About Us

It is our effort to bring you an undeniably unique selection of traditional art and craft translated into a range of attractive contemporary products, while ensuring a fair price for every single artisan whose creations have been featured on this portal.

The India Craft House was born from an ardent desire amongst its founders to create a larger canvas than what exists today, for all the beautiful and unparalleled creativity that the simple artisans of India have been quietly perfecting for centuries. We hope to be able to raise the dignity of the Indian artisan in our own small way. This portal was conceived with the sole objective of featuring Indian art and craft in its most unique and contemporary form, bringing it closer to people across the world.

With the driving objective of creating a fair price platform for artisans who have very limited access to any market, leave alone global markets, the site is inhabited with a wide selection of products from every corner of the country, direct from the artisan, NGO's working closely with artisan groups or from enterprises that directly deploy artisans in the creation of their products.

Craftsmanship in India comes naturally to hundreds of thousands of its unlettered people who weave myths, legends and simple daily experiences into different forms of creativity that can change shape form day to day, yet maintain their consistency for centuries to enrich their lives.

There are many different worlds contained within the geographical boundaries of India.

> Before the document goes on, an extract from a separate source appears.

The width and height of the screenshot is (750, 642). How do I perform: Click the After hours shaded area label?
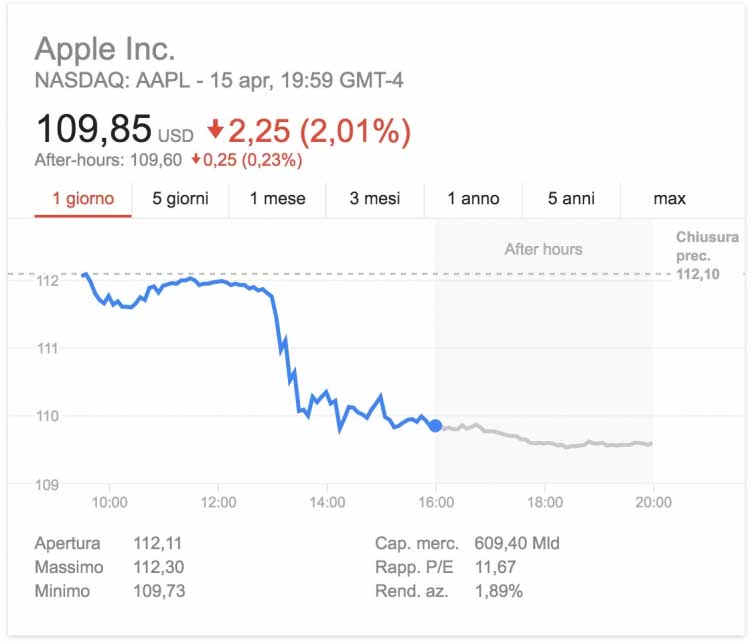(x=543, y=249)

The world of its craftspeople, with their hand made goods and textiles, spans millennia and spreads across the length and breadth of the land. To hundreds and thousands of Indian artisans, fusion of utility and aesthetics comes naturally.

People's art in India does not wait for a canvas or paints made in a factory. Rock faces and caves, a village wall, the floor, a threshold, a palm leaf, a piece of wood, or even the palm of a hand is space enough. For colours, the infinite use provided by nature from flowers, leaves or stones suffices. The instinctive urge to honour nature and avoid polluting it allows people with traditional wisdom to experiment with any natural resource they find around them. Even when they move to pigments and consequently brighten their expressions, their images, stories, motifs and local identities remain true to their known cultural understanding.

The history of India's crafts is a story of humankind's engagement with Nature. Creative hands turn rock into objects of divinity, minerals into lamps to worship them, plants into woven textures to wear and waste matertais into beautiful objects of everyday utility.

To honour Nature is to honour its creator and to mould objects by hand is a mode of worship. The Indian crafts practitioner is therefore the greatest conservationist who craves to live in har-mony with his environment.